José Manuel Soria made the contentious comments in an SME business forum on Tuesday, where he reminded those present that Spain imports 99 percent of its hydrocarbons, a huge burden on the national economy.
“Just knowing that these (resources) are available adds strength to the Spanish economy,” Spanish daily 20 minutos reported him as saying.
Spain’s Industry Minister said it would be “ridiculous” if Morocco were to find gas, oil or both first in the shared waters around the southerly Canary Islands, especially keeping in mind that the unemployment rate in the archipelago stands at a worrying 33 percent, 8 percent higher than the national average.
“It’s not that (the Canaries) have suffered because of the crisis, there just isn’t any industry there,” Soria said about the Spanish region he hails from.
On Tuesday, Canary President Paulino Rivero met with Repsol CEO Antonio Brufau, the man heading the imminent deep sea exploration project.

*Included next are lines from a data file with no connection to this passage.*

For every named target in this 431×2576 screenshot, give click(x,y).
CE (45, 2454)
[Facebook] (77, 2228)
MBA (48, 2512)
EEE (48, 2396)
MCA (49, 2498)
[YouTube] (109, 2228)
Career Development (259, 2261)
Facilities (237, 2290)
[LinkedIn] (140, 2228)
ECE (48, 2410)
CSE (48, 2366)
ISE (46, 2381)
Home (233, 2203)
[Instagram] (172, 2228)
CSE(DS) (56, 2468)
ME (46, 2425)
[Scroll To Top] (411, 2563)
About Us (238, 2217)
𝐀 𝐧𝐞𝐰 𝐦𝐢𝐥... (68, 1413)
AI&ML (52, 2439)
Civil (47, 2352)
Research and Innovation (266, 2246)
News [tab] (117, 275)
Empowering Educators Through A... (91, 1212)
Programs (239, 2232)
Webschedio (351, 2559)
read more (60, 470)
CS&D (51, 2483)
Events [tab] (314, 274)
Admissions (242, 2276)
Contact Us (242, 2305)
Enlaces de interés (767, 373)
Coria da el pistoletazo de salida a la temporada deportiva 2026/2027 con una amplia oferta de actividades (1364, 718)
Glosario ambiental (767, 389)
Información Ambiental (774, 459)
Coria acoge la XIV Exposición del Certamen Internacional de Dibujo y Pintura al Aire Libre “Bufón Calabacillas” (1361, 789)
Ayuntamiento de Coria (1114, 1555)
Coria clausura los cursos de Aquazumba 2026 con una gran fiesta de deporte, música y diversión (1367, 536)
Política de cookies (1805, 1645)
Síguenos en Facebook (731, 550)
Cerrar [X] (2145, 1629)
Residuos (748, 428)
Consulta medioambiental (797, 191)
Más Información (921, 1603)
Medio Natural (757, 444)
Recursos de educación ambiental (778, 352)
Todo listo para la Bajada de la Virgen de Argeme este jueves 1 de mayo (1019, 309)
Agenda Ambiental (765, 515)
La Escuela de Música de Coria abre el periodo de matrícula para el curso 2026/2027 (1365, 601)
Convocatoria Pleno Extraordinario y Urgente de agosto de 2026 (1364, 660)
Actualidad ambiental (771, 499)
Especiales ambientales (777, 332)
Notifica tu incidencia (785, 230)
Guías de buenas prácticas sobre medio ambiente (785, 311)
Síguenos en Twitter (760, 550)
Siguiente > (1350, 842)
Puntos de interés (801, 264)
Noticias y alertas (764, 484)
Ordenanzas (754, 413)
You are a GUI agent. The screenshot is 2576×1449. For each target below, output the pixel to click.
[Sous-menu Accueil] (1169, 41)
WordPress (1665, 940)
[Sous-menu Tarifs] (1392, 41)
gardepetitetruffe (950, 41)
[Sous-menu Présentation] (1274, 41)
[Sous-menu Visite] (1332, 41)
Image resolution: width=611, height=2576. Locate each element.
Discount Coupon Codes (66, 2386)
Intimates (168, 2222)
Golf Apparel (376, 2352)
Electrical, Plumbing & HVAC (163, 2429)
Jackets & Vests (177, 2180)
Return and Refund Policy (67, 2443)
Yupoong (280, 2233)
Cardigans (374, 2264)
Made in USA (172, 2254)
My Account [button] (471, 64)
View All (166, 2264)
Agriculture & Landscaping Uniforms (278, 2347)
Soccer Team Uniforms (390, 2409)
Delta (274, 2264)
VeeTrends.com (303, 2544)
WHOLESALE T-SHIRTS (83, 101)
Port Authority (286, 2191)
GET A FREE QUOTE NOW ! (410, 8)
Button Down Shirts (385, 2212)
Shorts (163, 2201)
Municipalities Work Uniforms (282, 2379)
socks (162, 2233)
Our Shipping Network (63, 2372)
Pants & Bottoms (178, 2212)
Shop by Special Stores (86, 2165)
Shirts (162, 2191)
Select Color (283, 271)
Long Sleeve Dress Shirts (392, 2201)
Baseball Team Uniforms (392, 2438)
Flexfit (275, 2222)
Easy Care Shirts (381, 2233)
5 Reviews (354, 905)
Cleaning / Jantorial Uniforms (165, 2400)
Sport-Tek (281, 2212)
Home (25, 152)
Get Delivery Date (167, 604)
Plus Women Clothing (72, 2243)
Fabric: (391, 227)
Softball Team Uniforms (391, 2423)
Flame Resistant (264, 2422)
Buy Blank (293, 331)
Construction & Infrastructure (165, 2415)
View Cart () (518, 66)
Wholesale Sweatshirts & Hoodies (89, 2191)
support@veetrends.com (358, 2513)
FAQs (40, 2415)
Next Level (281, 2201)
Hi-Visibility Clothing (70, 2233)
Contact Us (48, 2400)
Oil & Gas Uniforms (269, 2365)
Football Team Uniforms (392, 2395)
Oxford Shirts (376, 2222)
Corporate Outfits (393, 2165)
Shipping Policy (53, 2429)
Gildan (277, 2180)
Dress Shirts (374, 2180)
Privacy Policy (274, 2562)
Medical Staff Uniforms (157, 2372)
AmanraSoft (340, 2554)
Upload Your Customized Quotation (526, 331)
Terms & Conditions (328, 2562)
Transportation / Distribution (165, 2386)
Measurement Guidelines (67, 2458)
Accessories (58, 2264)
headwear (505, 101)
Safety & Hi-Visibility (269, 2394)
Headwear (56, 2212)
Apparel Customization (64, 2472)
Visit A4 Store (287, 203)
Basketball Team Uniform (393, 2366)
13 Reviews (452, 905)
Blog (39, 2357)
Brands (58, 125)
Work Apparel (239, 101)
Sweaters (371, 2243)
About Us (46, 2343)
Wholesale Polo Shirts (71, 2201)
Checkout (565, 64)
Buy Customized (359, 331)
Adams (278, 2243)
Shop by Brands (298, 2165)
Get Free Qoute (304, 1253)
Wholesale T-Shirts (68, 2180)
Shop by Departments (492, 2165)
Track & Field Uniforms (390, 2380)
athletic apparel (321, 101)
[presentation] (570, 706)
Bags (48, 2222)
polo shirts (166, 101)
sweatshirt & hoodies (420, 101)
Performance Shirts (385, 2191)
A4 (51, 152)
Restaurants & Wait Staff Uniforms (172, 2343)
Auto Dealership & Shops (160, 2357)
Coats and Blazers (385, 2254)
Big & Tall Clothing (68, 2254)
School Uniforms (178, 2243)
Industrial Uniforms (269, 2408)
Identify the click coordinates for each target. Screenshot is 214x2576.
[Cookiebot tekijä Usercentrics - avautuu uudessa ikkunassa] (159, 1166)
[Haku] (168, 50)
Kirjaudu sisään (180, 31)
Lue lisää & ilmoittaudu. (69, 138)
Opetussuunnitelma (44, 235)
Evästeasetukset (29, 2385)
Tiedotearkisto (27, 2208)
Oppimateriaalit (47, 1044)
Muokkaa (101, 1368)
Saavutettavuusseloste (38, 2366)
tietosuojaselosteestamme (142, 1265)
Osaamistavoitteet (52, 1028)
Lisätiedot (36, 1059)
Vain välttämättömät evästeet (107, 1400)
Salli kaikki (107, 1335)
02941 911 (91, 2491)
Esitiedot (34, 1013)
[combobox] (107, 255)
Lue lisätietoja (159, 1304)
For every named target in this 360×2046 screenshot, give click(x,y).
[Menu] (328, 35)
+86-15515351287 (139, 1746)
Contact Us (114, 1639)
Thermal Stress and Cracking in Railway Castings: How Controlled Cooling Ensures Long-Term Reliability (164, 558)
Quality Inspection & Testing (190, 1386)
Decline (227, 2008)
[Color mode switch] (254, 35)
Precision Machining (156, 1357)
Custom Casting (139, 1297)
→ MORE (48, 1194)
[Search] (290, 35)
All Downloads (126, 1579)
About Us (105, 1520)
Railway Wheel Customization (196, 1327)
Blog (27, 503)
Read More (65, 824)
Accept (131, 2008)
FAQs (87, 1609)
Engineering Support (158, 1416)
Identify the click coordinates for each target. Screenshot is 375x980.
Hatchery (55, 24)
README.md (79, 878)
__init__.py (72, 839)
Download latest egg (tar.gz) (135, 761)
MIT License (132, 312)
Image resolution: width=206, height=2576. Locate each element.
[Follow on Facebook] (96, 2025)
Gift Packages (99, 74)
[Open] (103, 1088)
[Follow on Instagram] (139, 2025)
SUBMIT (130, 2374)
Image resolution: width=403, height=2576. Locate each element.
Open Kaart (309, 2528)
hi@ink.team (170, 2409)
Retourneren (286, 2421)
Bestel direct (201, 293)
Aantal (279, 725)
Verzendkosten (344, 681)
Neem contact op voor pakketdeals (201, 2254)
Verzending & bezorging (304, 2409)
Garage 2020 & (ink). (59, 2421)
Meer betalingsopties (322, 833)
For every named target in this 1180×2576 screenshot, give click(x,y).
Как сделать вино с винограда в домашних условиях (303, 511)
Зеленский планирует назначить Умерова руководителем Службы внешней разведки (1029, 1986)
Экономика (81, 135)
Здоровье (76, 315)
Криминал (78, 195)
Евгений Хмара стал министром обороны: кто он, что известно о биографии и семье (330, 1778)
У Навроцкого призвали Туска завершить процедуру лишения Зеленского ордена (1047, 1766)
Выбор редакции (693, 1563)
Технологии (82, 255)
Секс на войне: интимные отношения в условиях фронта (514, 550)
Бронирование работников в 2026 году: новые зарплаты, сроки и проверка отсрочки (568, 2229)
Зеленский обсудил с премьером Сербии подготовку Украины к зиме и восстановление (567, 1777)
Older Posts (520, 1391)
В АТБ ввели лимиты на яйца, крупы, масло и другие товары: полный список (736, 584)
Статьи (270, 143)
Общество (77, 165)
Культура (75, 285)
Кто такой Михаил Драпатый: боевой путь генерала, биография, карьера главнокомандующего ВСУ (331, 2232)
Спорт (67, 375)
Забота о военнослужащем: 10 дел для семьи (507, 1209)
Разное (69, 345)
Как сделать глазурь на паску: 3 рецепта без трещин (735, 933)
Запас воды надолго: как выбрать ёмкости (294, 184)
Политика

Rivero expressed the same concerns as many Canary residents who feel the islands’ pristine coastline and tourism industry could be greatly affected by any potential oil spill.
According to Tenerife daily Diario de Avisos, the two agreed exploration 60 kilometres off the coast of the Canaries’ easterly islands would begin in the final months of the year.
Brufau called for opponents of the project to stop “overdramatizing”, citing the example of Italy and Norway, where over 900 wells have been drilled “and there have been no accidents”.